I really adored this movie, it’s dark and weird and just the hotel itself is like a character in the film, it has this rundown, creepy vibe to it that made it feel more like a dream world removed from reality.
I read that Jon Polito wanted to play the movie studio boss, as it was more natural fit for his style of being loud and blustery and crass, but Frances McDormand encouraged him to take the role of a meeker, quieter studio assistant, more in deference to his boss while trying to guide Fink on how to address him. He did well, but one could definitely feel that it took more work for him to restrain himself like that in the role.

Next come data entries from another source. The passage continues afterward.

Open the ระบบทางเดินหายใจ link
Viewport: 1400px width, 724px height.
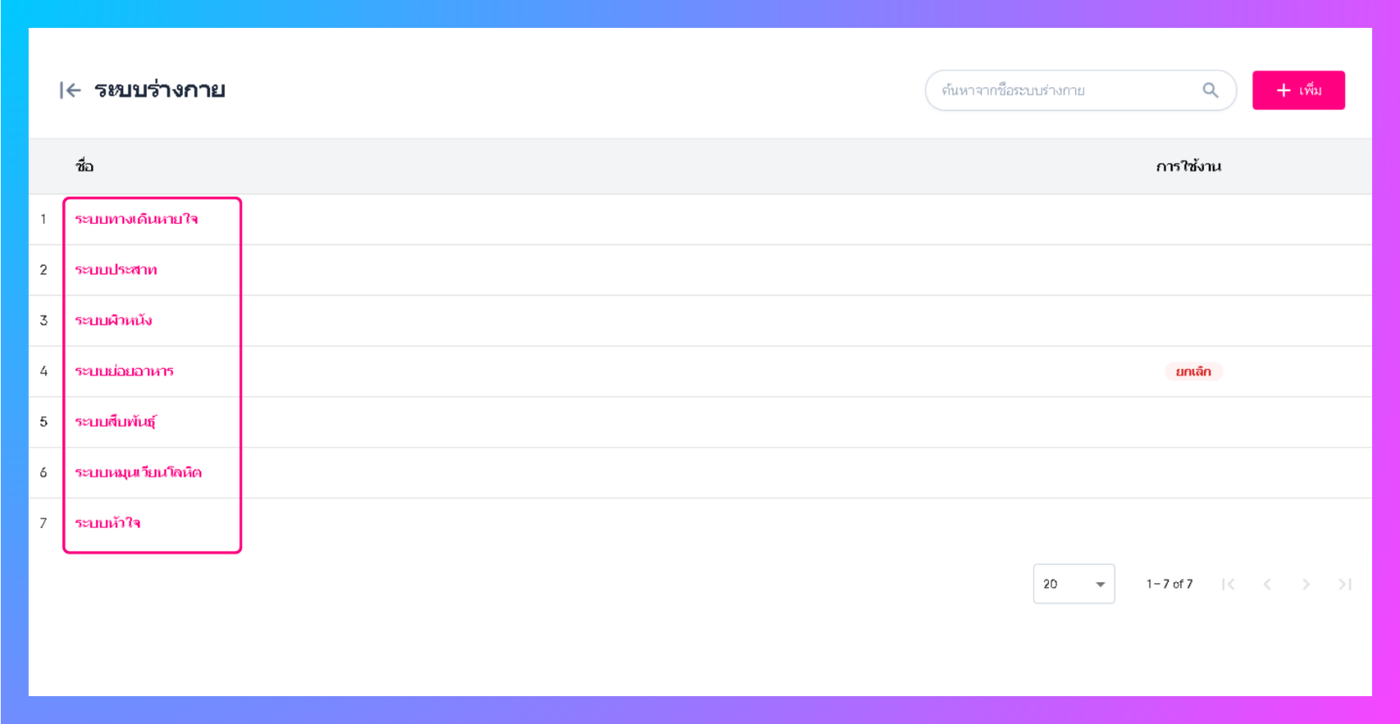136,219
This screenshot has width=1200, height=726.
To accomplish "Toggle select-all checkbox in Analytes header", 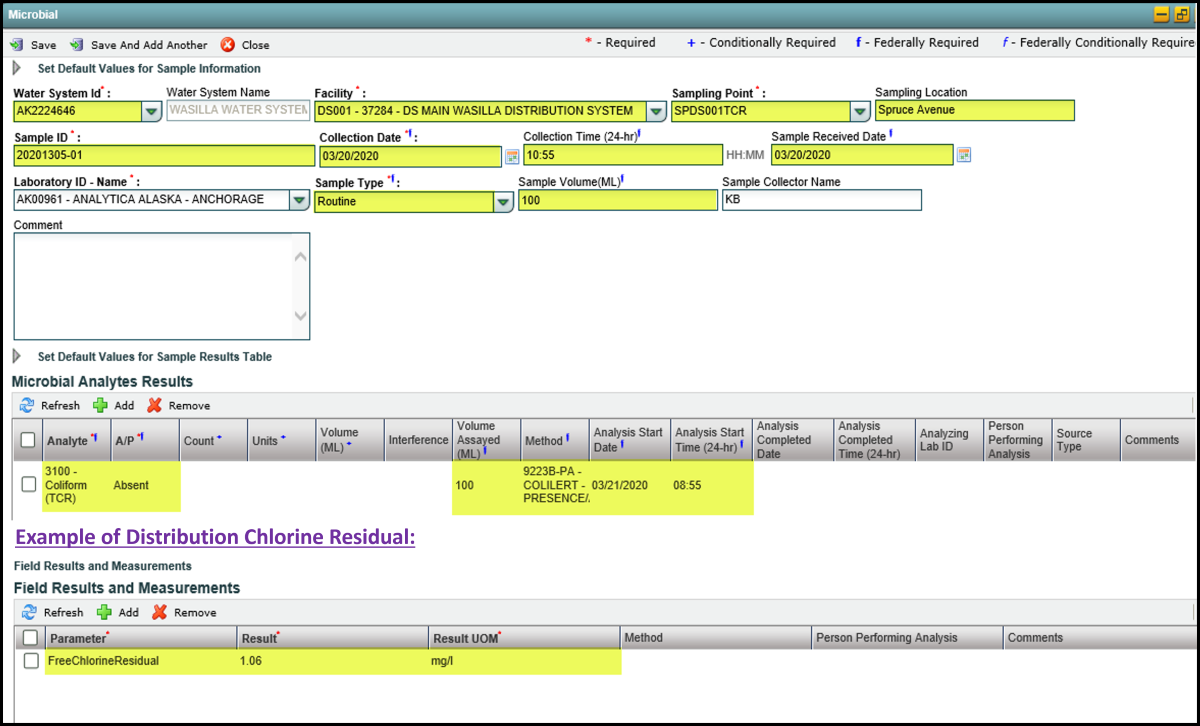I will click(x=28, y=440).
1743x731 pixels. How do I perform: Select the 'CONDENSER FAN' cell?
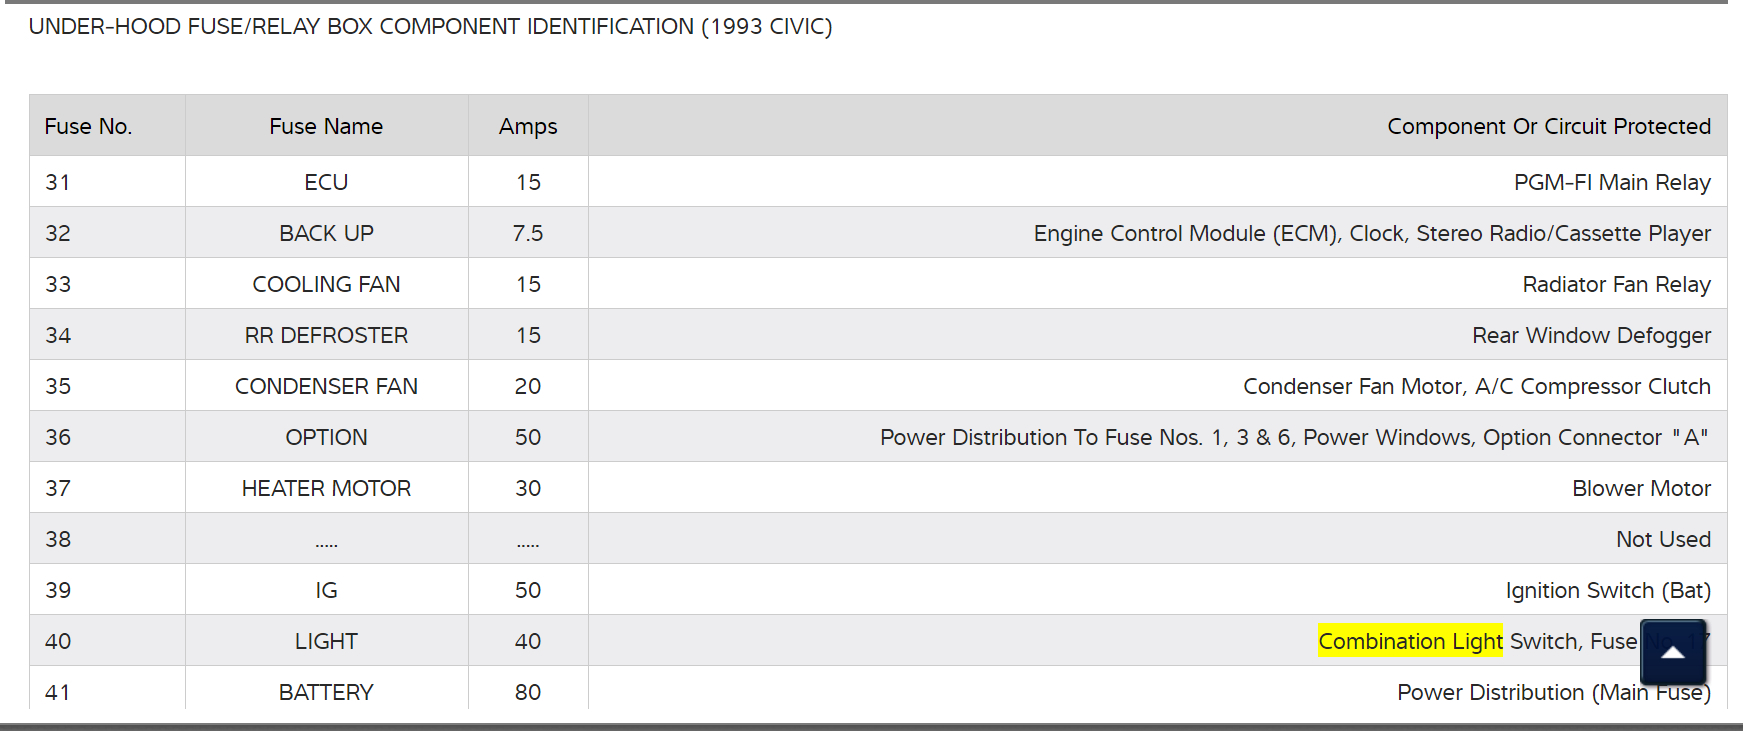pos(326,386)
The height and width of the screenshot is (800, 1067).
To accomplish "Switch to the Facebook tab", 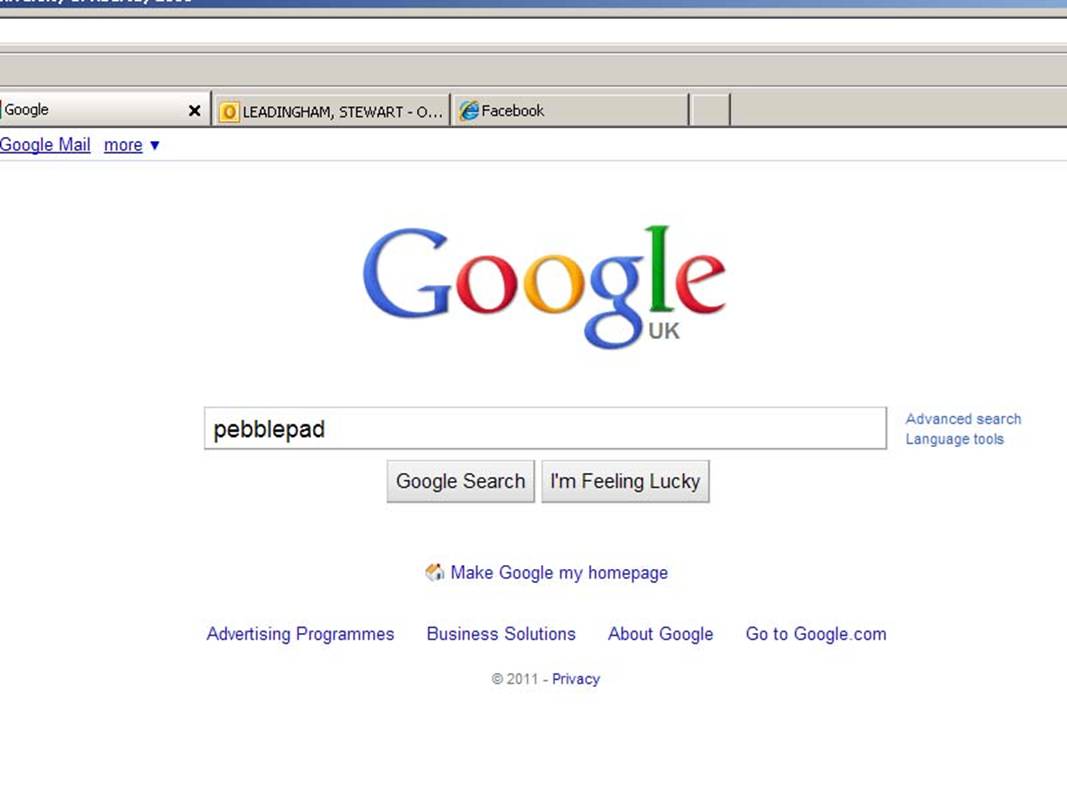I will pyautogui.click(x=570, y=111).
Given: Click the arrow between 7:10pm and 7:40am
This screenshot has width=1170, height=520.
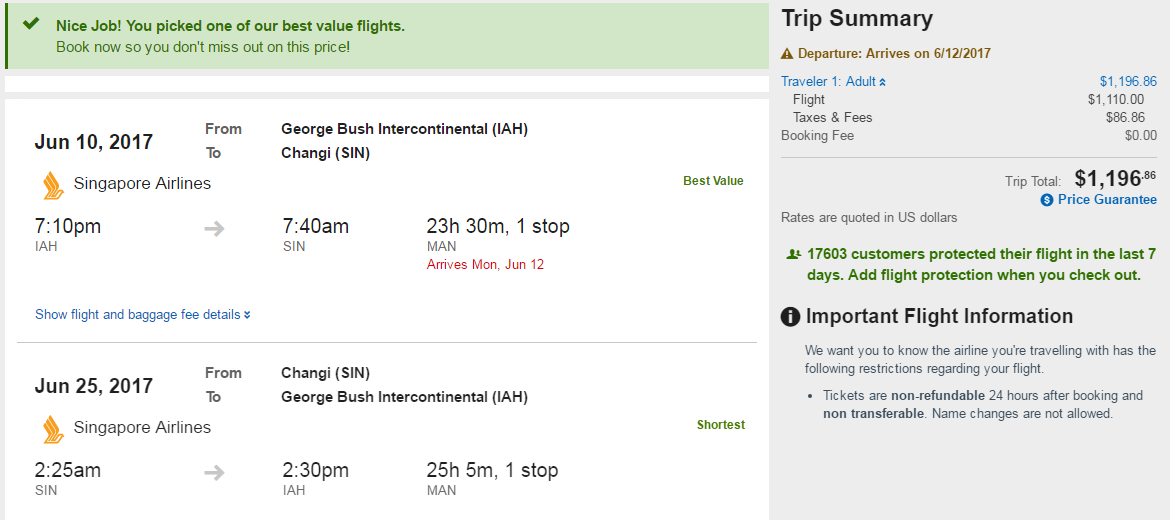Looking at the screenshot, I should [x=214, y=229].
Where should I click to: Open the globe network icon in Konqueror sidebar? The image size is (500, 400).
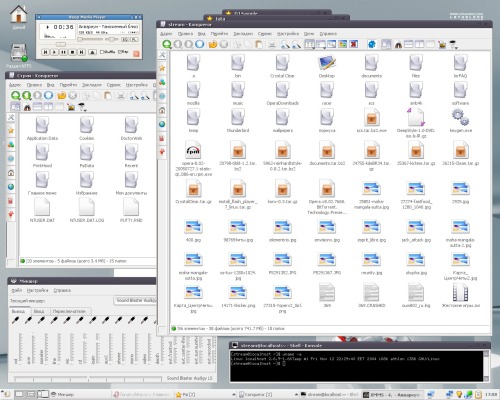click(162, 124)
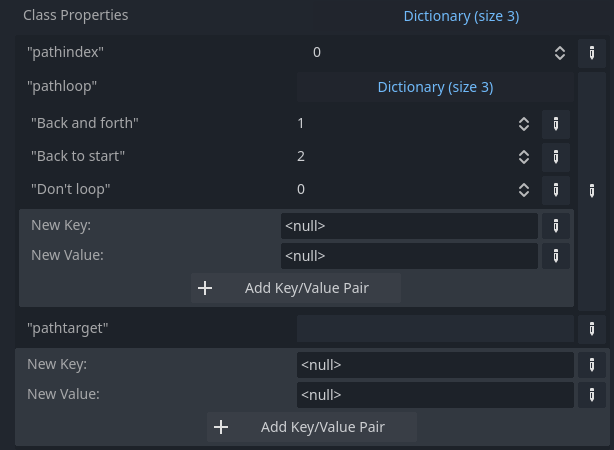Add Key/Value Pair to the pathloop dictionary
Image resolution: width=614 pixels, height=450 pixels.
(296, 289)
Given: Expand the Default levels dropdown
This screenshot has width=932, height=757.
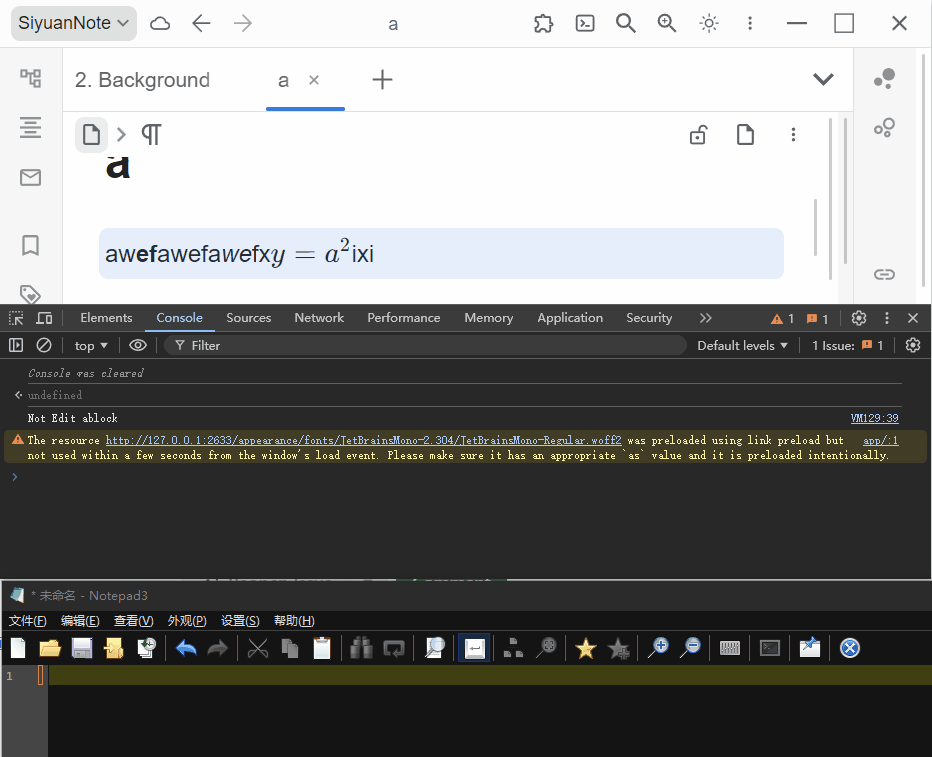Looking at the screenshot, I should 742,345.
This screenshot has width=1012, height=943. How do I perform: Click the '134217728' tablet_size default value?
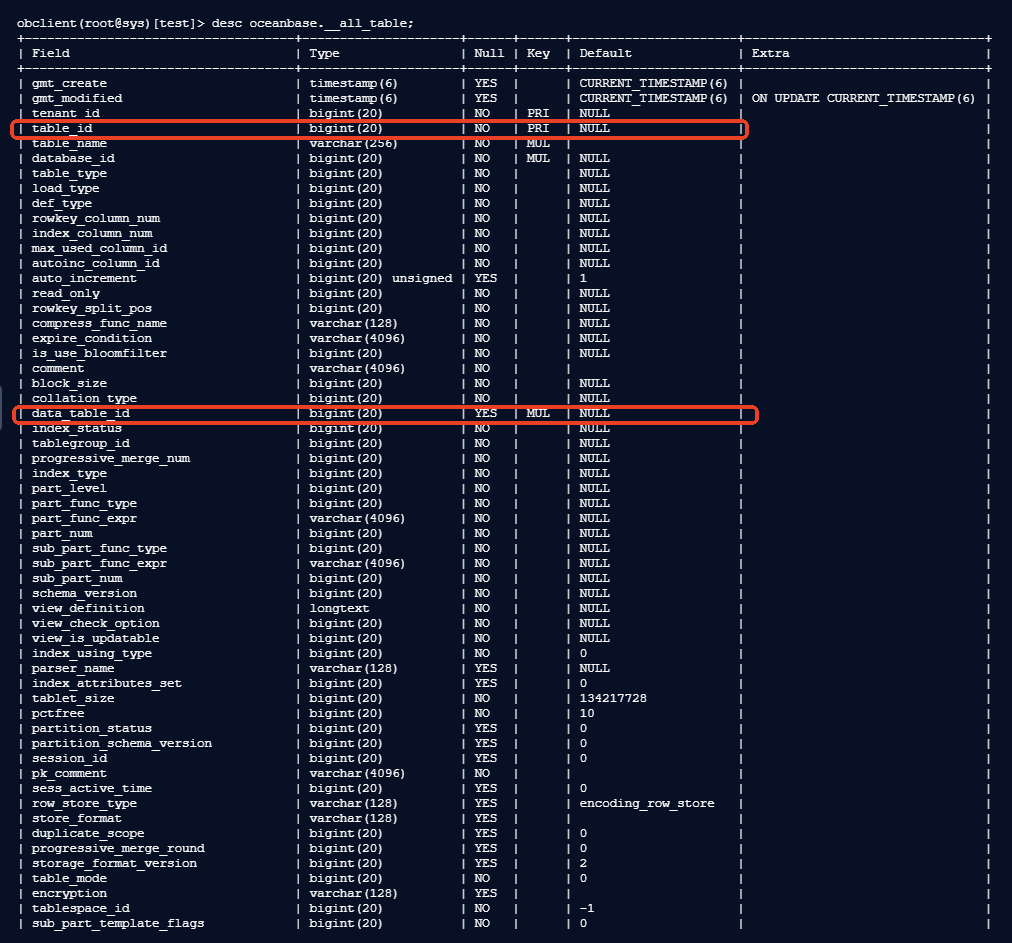(x=612, y=698)
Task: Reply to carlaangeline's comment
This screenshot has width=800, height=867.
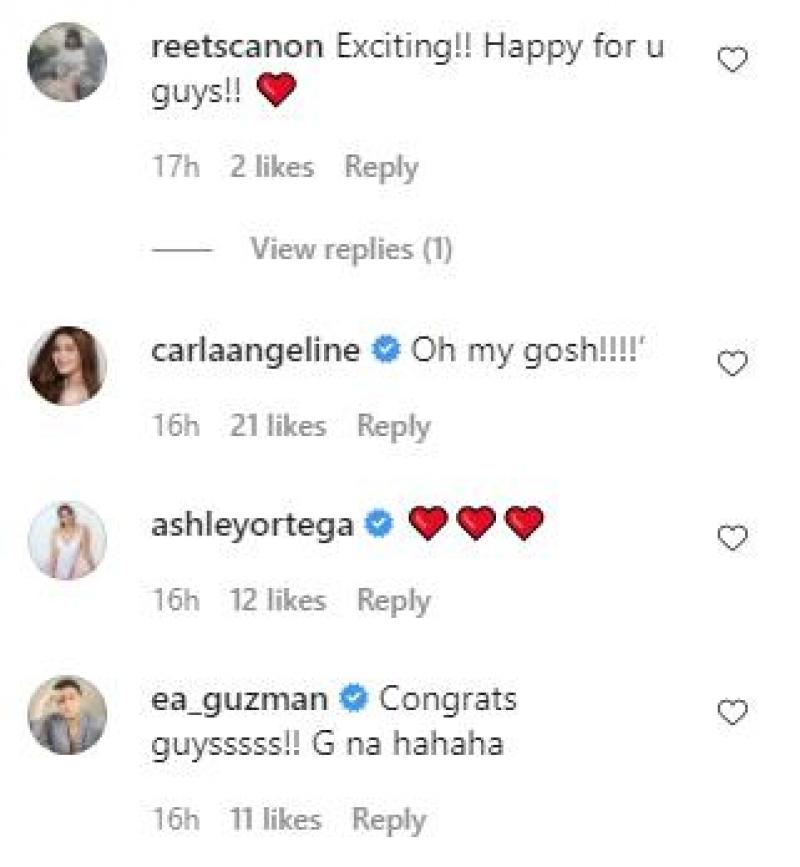Action: (x=394, y=426)
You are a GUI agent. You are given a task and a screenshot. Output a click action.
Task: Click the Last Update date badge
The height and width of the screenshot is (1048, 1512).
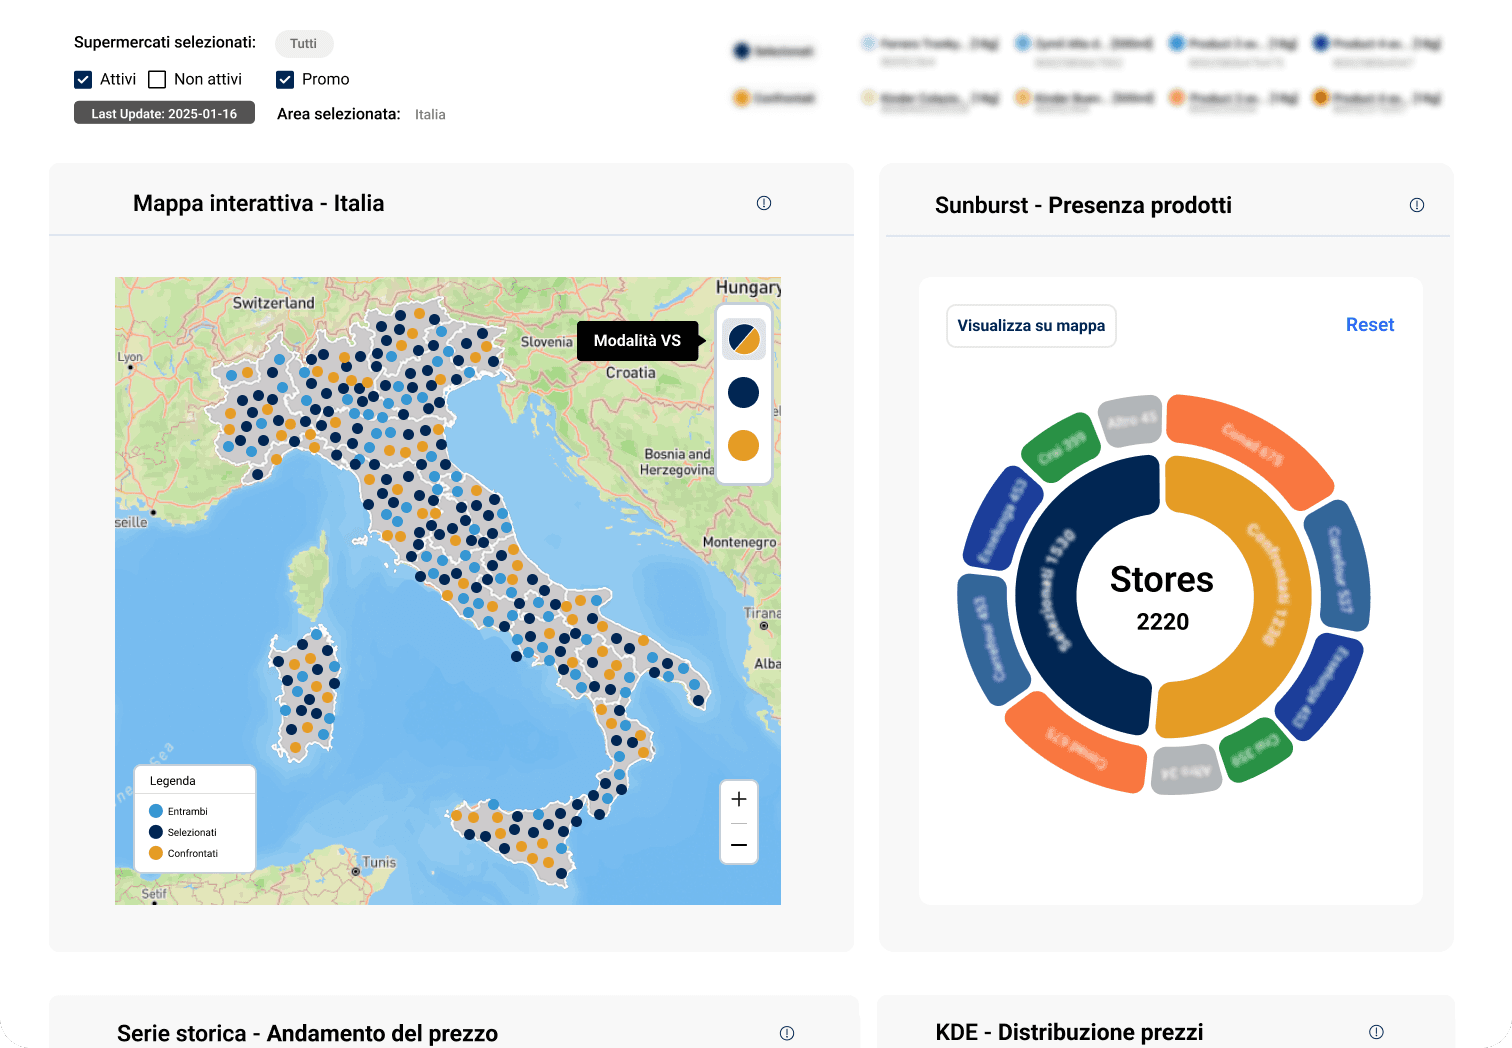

I had forgotten who played the female lead, and mistakenly thought it was Jennifer Jason Leigh as the secretary to a perpetually drunk Faulkner-like writer (John Mahoney), but it was Judy Davis, who was great in this and nailed the 1940s look and Southern accent. But I was very close, as in the IMDB trivia, it said that Leigh did audition for that role, and I assume the Coens kept that audition in their pocket for when they cast her in The Hudsucker Proxy (which is set in 1957 but seemed like it should have been set in the 1940s) as a Rosalind Russell/Katharine Hepburn journalist type.